For departing trains it was more tricky. Coaches had to be manhandled round the curves at the station throat, then attached to the continuous rope using a "messenger", a length of chain or cable. The platform staff then used a telegraph system to alert the winding house and the train was hauled up the hill. At the top a locomotive was attached and the passengers could wend their merry way northwards.

Apart from the distinctive slender chimneys, a tourist attraction of the day, the works at the winding house were all buried in vaults below the main lines. These catacombs still remain although not open to the public. They are "listed" and in good condition but subject to flooding from the canal.
A more detailed account of the winding house is available on-line here. Well worth a read.

A final fascinating factoid. Just off Gloucester Avenue, tucked behind a block of flats and on the edge of the main line tracks, is this:-
It is a "hydraulic accumulator" tower. A what? The goods lifts in the big warehouses, built as the railway expanded (but now demolished), were hydraulically powered (that's real hydraulics, i.e. water pressure). The tower, effectively a header tank of water, was to ensure a constant and adequate pressure in the system.
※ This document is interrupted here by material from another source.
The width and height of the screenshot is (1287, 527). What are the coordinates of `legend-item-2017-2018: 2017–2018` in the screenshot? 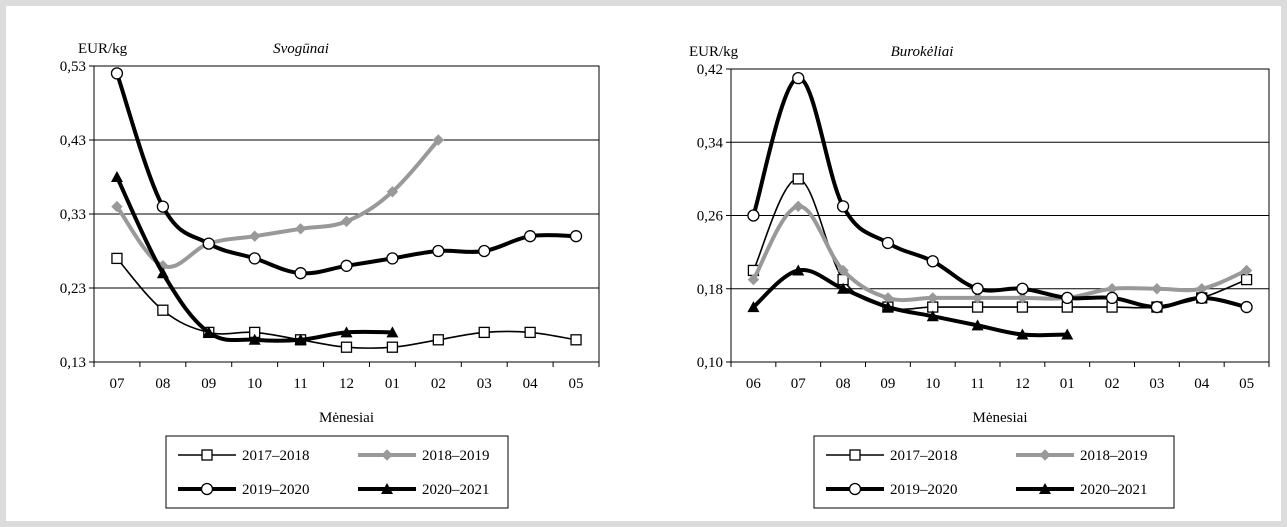 It's located at (244, 456).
A little bit of history which still stands, preserved but ill-documented, as a monument to our Victorian industrial ingenuity.

So as you speed out of Euston, electrically powered with not a sign of stress as the hill is climbed, give a thought to the technology used for just seven short years as the pioneer line opened. Or you might ride behind a preserved steam loco and experience the roar of the exhaust as the monster at the front hauls its load up the challenging slope of Camden Bank.
Watch, and enjoy, the video clip here.

Tailpiece. On the engraving of the winding house chimneys etc. above, look closely and you will see Chalk Farm Tavern labelled (far left), then isolated in open country. The pub later moved about 100 yards along the road but the (second) building still exists, now a restaurant but, of course, no longer surrounded by peaceful open country.